— start of DATA ENTRIES —
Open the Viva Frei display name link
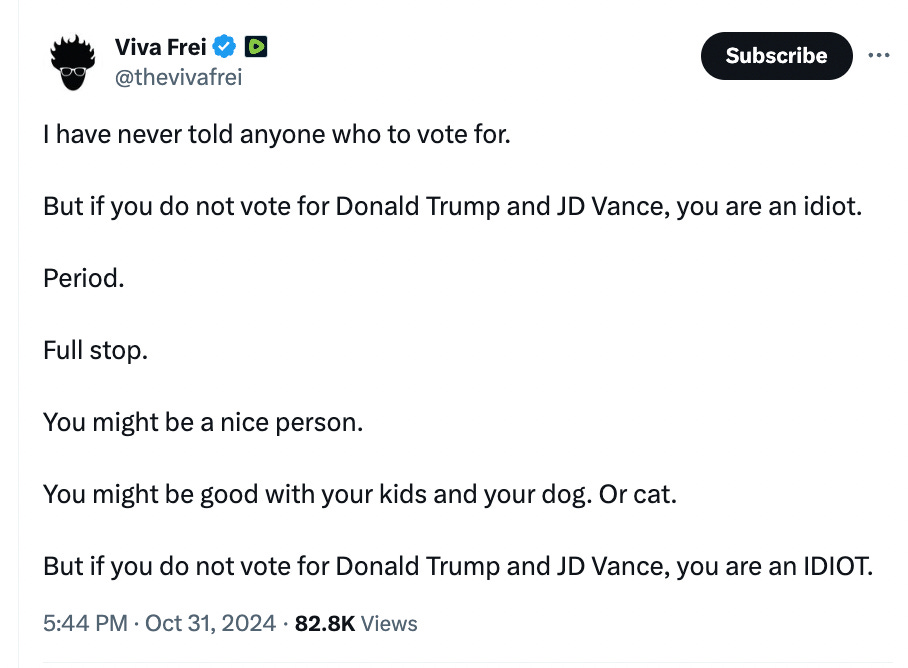908x668 pixels. (160, 47)
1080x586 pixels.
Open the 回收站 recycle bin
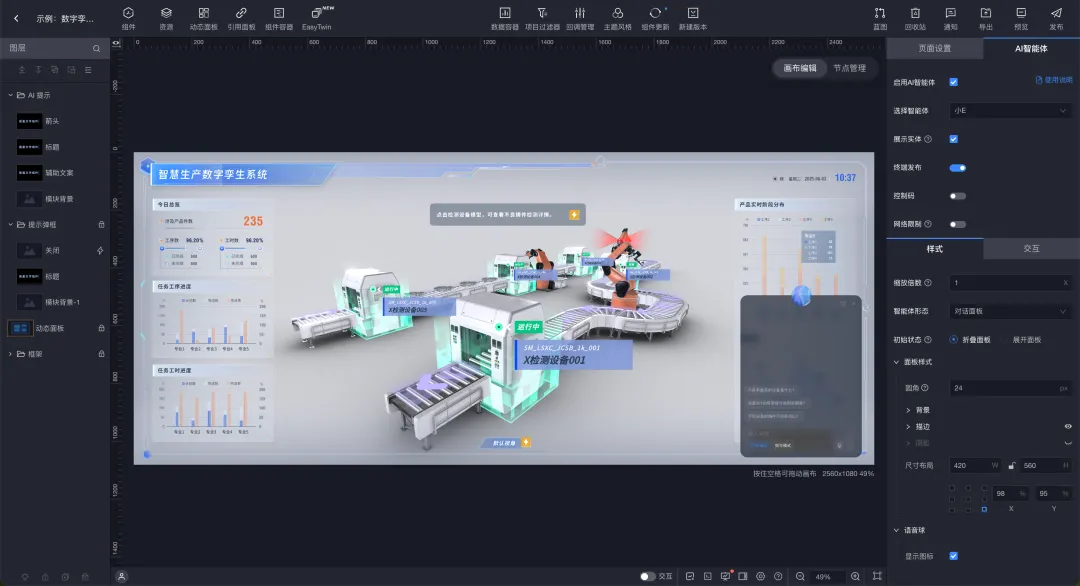pos(915,17)
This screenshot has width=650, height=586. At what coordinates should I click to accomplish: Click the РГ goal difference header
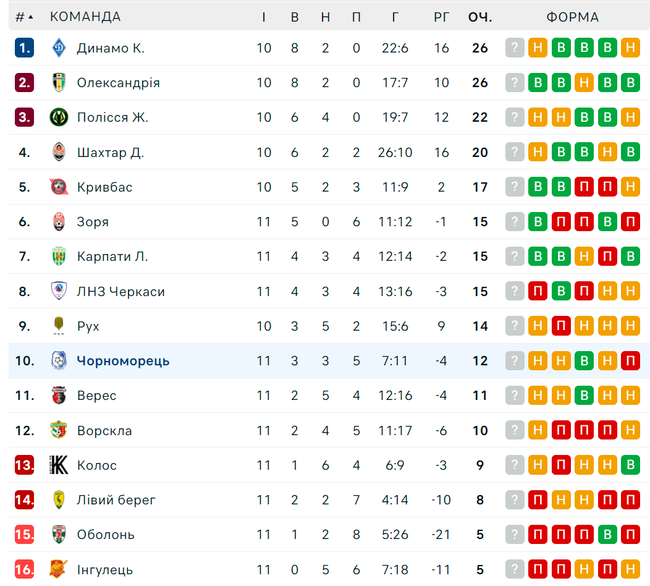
— end of DATA ENTRIES —
WHAT THE EXERCISE ASKS:
Present the items above as a Markdown table with the columns "No." and "Line," one numbered row per line. Skip blank lines and leave out the pictures.

WRITTEN ANSWER:
| No. | Line |
|---|---|
| 1 | Open the Viva Frei display name link |
| 2 | 908x668 pixels. (160, 47) |
| 3 | 1080x586 pixels. |
| 4 | Open the 回收站 recycle bin |
| 5 | pos(915,17) |
| 6 | This screenshot has width=650, height=586. At what coordinates should I click to accomplish: Click the РГ goal difference header |